La Libia è un paese frammentato e diviso, luogo di penetrazione del radicalismo islamico con "infiltrazioni" significative da altre aree, per esempio dalla Siria, che si propone come potenziale minaccia nel processo di transizione democratica.

Una ricerca promossa recentemente dal ministero degli Affari Esteri sugli attuali assetti del paese nord africano è stata l'occasione per i due studiosi dell'Università Cattolica Marco Lombardi (docente di Sociologia e Gestione del rischio e crisis management) e Riccardo Redaelli (docente di Geopolitica) di toccare con mano la situazione delicata di questo Paese attraverso la testimonianza del vicario apostolico di Tripoli, monsignor Giovanni Innocenzo Martinelli.

Dalle decadi di Gheddafi ai momenti rivoluzionari della Primavera Araba monsignor Martinelli ha raccontato la sua esperienza con la consapevolezza delle difficoltà incontrate ma anche del clima di fiducia che caratterizza i rapporti tra cristiani e musulmani.«La comunità cristiana in Libia è una minoranza però che esiste - dice monsignor Martinelli: cattolici, greci ortodossi, anglicani e soprattutto copti, i più numerosi.
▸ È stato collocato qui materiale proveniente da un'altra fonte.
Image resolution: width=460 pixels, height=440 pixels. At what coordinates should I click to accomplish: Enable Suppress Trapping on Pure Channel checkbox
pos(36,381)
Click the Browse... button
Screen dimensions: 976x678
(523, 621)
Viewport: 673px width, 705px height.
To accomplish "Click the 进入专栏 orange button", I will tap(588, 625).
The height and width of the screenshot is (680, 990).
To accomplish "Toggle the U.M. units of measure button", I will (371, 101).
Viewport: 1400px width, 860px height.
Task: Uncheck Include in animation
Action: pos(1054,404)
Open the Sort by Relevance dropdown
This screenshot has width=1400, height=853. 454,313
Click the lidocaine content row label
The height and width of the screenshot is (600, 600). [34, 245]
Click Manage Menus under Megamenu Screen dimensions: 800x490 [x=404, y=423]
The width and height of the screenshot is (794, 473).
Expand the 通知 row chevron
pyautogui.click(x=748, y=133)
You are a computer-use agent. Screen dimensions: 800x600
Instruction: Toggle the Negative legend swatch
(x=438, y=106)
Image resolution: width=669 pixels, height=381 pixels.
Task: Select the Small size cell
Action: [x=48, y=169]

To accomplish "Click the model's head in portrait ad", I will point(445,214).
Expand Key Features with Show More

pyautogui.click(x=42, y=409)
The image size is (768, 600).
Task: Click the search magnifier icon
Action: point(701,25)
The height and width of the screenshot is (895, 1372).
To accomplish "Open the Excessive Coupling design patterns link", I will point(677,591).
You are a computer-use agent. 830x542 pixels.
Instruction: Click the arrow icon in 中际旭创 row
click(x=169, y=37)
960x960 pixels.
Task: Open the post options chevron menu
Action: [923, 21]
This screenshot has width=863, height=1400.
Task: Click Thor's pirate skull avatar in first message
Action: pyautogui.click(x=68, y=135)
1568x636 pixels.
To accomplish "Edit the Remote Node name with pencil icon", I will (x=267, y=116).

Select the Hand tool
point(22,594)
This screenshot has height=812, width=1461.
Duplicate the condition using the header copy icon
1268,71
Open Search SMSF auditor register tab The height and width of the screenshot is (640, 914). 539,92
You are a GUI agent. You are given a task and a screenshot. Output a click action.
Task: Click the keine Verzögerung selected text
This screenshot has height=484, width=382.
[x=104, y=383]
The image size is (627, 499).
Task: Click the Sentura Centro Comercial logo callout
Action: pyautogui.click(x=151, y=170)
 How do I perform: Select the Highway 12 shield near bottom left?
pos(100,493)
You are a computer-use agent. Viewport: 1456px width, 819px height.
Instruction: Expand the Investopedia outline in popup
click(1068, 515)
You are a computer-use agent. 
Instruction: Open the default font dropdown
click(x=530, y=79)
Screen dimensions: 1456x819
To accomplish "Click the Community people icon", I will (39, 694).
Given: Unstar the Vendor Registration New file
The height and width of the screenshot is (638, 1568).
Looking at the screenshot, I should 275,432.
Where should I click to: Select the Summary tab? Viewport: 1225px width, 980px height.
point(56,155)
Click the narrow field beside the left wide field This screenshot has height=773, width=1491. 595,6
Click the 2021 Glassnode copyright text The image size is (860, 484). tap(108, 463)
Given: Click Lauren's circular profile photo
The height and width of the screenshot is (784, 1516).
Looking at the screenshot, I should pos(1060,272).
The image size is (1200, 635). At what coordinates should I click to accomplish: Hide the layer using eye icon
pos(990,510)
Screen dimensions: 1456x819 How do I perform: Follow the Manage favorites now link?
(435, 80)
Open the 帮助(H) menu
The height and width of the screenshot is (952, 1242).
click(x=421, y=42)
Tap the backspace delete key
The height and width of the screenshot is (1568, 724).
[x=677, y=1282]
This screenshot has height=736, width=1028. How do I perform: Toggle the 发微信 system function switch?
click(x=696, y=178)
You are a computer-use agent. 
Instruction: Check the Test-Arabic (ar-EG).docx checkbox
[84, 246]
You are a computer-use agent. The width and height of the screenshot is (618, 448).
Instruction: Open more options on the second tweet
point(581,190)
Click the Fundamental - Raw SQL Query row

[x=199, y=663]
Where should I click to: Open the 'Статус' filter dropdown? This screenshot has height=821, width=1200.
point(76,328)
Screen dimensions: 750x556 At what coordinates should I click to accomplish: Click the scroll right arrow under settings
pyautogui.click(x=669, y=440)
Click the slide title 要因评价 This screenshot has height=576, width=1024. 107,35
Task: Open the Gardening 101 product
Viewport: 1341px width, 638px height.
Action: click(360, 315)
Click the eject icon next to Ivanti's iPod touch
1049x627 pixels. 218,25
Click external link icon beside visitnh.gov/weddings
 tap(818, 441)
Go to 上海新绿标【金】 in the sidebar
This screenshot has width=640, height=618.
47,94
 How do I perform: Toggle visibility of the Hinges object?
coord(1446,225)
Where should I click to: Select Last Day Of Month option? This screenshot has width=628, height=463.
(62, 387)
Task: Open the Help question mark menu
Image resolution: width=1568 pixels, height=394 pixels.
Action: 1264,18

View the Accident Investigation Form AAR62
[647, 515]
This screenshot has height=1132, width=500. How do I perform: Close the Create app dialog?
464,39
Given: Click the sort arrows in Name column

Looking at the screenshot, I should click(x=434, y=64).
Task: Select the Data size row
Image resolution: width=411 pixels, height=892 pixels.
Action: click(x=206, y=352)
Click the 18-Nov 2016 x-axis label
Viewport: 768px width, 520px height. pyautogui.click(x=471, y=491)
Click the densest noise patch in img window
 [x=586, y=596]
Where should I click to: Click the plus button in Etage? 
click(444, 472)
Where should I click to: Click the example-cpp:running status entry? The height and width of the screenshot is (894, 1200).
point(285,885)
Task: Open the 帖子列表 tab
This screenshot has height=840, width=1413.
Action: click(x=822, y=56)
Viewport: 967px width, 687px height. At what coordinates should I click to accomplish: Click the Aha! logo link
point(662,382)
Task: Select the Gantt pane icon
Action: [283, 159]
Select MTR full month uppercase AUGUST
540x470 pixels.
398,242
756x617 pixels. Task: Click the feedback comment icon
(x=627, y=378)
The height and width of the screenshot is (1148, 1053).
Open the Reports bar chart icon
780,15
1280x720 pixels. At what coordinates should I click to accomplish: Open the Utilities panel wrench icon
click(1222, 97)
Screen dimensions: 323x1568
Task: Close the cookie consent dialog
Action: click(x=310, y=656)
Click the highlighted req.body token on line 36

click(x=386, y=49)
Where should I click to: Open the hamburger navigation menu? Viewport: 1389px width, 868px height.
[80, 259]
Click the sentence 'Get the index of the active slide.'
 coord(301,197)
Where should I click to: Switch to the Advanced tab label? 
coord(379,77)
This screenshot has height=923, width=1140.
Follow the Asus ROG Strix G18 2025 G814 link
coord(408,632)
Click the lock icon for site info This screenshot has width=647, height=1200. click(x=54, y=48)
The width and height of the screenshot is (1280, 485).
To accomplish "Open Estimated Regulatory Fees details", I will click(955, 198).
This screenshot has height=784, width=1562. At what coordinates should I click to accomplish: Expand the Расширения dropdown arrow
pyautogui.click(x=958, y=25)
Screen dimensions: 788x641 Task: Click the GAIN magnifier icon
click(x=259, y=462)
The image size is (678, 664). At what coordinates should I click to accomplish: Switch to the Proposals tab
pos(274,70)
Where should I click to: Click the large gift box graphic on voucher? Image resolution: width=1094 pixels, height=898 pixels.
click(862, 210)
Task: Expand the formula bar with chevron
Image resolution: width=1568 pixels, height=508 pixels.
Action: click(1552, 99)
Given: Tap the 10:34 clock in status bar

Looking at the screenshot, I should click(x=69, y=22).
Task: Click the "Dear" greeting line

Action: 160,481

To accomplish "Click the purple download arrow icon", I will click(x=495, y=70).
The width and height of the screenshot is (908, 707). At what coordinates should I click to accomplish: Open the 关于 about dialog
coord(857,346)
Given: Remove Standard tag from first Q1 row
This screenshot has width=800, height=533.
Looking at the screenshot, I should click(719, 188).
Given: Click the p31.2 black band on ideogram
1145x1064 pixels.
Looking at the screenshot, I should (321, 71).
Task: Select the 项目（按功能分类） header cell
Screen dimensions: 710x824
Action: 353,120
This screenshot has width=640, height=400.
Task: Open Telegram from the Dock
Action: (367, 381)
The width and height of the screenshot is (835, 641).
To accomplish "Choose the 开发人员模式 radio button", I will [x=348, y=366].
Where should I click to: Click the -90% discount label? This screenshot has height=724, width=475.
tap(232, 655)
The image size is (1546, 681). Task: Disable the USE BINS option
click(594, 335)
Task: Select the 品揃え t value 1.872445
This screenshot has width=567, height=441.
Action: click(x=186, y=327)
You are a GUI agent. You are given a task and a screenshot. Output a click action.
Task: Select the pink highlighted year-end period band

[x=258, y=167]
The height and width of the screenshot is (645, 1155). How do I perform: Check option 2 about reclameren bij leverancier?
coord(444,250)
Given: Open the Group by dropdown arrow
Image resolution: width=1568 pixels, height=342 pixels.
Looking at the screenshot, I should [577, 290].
Il gruppo cattolico ha subito le medesime trasformazioni che caratterizzano la Chiesa di questo periodo, ossia una contrazione dei partecipanti europei e un incremento significativo di africani e asiatici». Per la Libia questo si è concretizzato nella presenza di numerosi africani sub sahariani - dalla Nigeria tribolata in particolare - e di circa cinquemila filippini, di cui per la maggior parte donne impegnate come infermiere in molti ospedali. «Le donne sono la mano destra del Ministero della Sanità  - aggiunge monsignor Martinelli -  disperse negli ospedali più solitari e lontani del Paese», che si guadagnano la stima e il rispetto con il lavoro, testimonianza di fraternità in una terra in cui è vietata ogni forma di predicazione e missione.Questa operativa presenza laica e cristiana si è in parte sostituita al palese lavoro delle nostre suore, che hanno dovuto lasciare Derna e Bengasi, dunque l'est del Paese, dove è rilevante le presenza dell'estremismo salafita radicale.

A proposito del governo libico monsignor Martinelli rileva positivamente la consapevolezza diffusa dei rischi e al tempo stesso una forma di ottimismo tra la gente, determinata a seguire la speranza ravvivata dalla rivoluzione. «La popolazione chiede con urgenza una soluzione, scontrandosi con i tempi lunghi della negoziazione politica. Ciò comporta la necessità di una attenta gestione delle aspettative». Infatti, il governo, frammentato come il Paese al suo interno, è alle prese con questo futuro da scrivere (di cui il primo atto sarà la Costituzione) e ancora non sembra avere dimostrato grande interesse a interloquire con la minoranza cristiana. «Siamo tollerati e rispettati per il nostro servizio» - sottolinea Monsignore. La gente ci ha dimostrato vicinanza anche durante la rivoluzione, anche se non sempre i rapporti sono facilitati dalle azioni "interventiste" della compagine evangelica. Una dimostrazione del rispetto guadagnato con il dialogo, è la nunziatura in costruzione accanto alla Chiesa a San Francesco, che sorge su un terreno acquistato grazie al favore testamentario di un anziano tripolino, musulmano. Così il nuovo nunzio, monsignor Aldo Cavalli, insediato a Malta nel febbraio 2013, potrà presto partecipare alla Mensa dei cattolici libici».